American painter and fisherman (1923–1995)

William Edward Schaadt (April 3, 1923 – January 17, 1995) was an American artist, sign painter, collector and fly fisherman.

Schaadt was born on April 3, 1923, in San Francisco. He discovered fishing at an early age along the public piers of San Francisco Bay. He quickly became obsessed with the art of angling. In his late teens, Schaadt moved with his mother to the small vacation town of Monte Rio along California's Russian River.

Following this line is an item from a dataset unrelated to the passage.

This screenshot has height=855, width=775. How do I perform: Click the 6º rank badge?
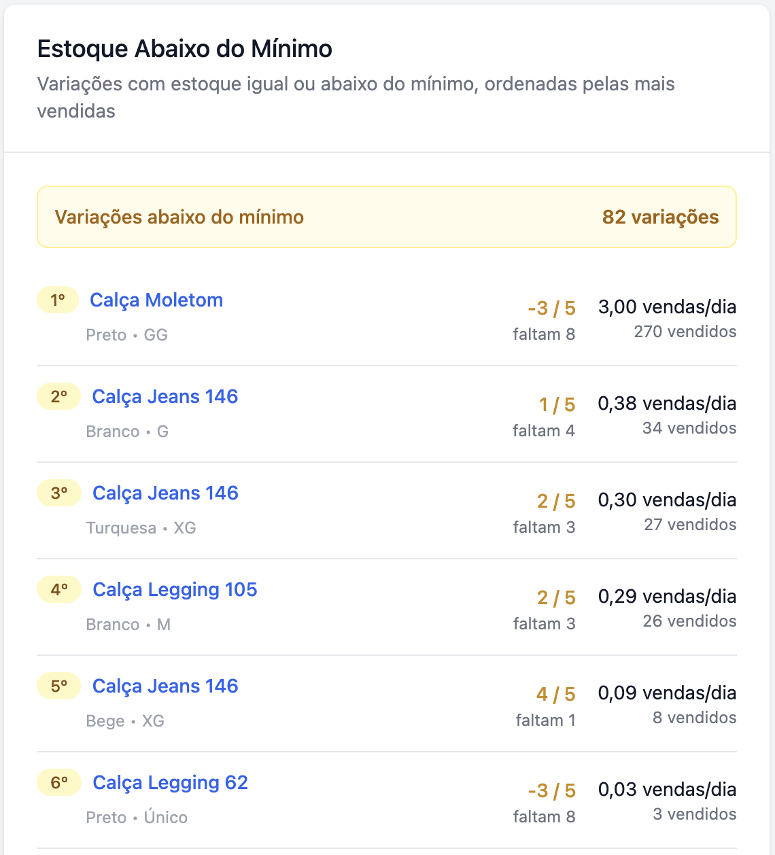point(59,783)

During the post-war years along the Russian River, Schaadt built a reputation as a skilled fly fisherman. With his angling skills and quirky, elusive demeanor, he became the subject of countless classic fishing stories. From the 1950s to mid-1990s, he was regarded as one of the top fly fishermen in the country, if not the world.

An innovative user of shooting head fishing lines, Schaadt helped pioneer Chinook salmon fishing on California's Smith River. He was one of the first to use flies to catch saltwater fish, including striped bass and rock fish. He medaled in fishing contests 12 times over the course of 19 years, usually in the chinook salmon category, and reportedly "caught more big salmon and steelhead than any other man who ever lived."

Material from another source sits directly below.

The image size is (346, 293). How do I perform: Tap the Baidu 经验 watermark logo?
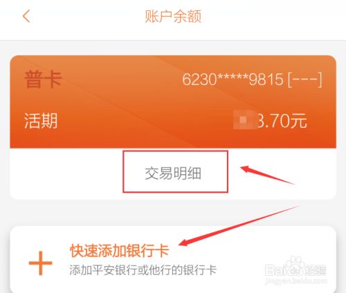point(296,267)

Schaadt never married. He died of lung cancer on January 17, 1995, in Santa Rosa, California. He is buried in Calvary Catholic Cemetery in Santa Rosa.

==Recognition==
In 1974, Schaadt was the focus of a Sports Illustrated article titled "The World's Best". He was also profiled in Field & Stream and Outdoor Life, amongst others.

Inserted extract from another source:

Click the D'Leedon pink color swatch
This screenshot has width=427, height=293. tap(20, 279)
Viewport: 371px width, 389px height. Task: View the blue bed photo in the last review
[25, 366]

Schaadt was featured in numerous books, including Trey Combs' Steelhead Fly Fishing and Russell Chatham's collection of short stories, The Angler's Coast.

Schaadt appeared in several films, include Myron Gregory's 1955 instructional film Chinook Salmon on the Fly and the 2009 Skinny Fist Productions documentary Rivers of a Lost Coast.

A book about him, I Know Bill Schaadt: Portrait of a Fly Fishing Legend, by Ben Taylor, was released in January 2014.